Arrêter de culpabiliser les gens, individuellement

Dans la courte vidéo présentée dans ce tweet, Cyril Dion — co-réalisateur de Demain et auteur du Petit manuel de résistance contemporaine (que j’ai commenté ici) — explique que nos gestes individuels ne sont responsables que dans une faible proportion, ou très indirectement, des problèmes climatiques et environnementaux.

L’émission dont est tirée cet extrait peut être visionnée entièrement ici.

C’est aussi ce à quoi faisait référence Jedediah Britton-Purdy dans le texte dont j’ai cité des extraits hier:

« As an American, [my child] can expect to emit 16 metric tons of carbon a year, compared with five for a French newborn and about two for a baby in India or Indonesia. Unless he’s a saintly hermit, he’ll have little personal choice about that carbon load. Most of it is dictated by the roads, engines, and sources of energy that will keep him cool or warm, provide his food, and move him around. He can’t opt out of these systems without opting out of human life as we live it now.»

Je pense que c’est aussi ce dont veut tenir compte le mouvement Extinction Rebellion quand il intègre dans ses principes fondateurs:

8. we avoid blaming and shaming — We live in a toxic system, but no one individual is to blame.

Tout ça pour dire qu’il y a clairement une limite à faire porter individuellement sur les gens la responsabilité des gestes à poser pour faire face aux changements climatiques.
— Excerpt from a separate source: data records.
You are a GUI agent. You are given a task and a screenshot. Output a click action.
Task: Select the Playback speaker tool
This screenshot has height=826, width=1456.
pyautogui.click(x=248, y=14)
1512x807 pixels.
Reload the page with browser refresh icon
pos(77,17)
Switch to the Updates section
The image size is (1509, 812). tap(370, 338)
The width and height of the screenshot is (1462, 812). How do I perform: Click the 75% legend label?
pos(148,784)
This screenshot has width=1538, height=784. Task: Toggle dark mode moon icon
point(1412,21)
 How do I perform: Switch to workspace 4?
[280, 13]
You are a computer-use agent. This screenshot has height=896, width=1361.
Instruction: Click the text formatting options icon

C’est même parfois un leurre — comme quand on récupère les matériaux recyclables aux portes des maisons pour, en définitive, les enfouir avec les ordures!

Chacun d’entre-nous doit bien sûr consommer moins, recycler davantage, privilégier les modes de transports collectifs et une alimentation de proximité — mais c’est à l’organisation même de la société qu’on doit accorder prioritairement notre attention. 

Et c’est là que le leadership politique devrait s’exprimer le plus clairement.

Une réponse sur « Arrêter de culpabiliser les gens, individuellement »

  1. Politique ET commercial. On a besoin de grands fabricants qui DÉCIDENT de faire mieux (d’éliminer le plastique des emballages, les additifs toxiques des produits, les parties non réparables, etc.). Ils récolteraient les consommateurs, alors ce serait à leur avantage. Et ça serait plus rapide qu’attendre que le politique mette ses culottes climatiques! Je pense que nos gestes individuels ne donnent pas grand chose, finalement (toutes proportions gardées): on se fait jeter le blame et la responsabilité, on culpabilise sans pouvoir faire grand chose de plus, et pendant ce temps les géants commerciaux causent bien plus de dommages que nous réunis (en notre nom, et sans culpabilité ni responsabilité en plus!). Il est temps de renverser la vapeur (plus que temps, ça presse!). Y me semble qu’on en est là. Où sont les meneurs de ce changement?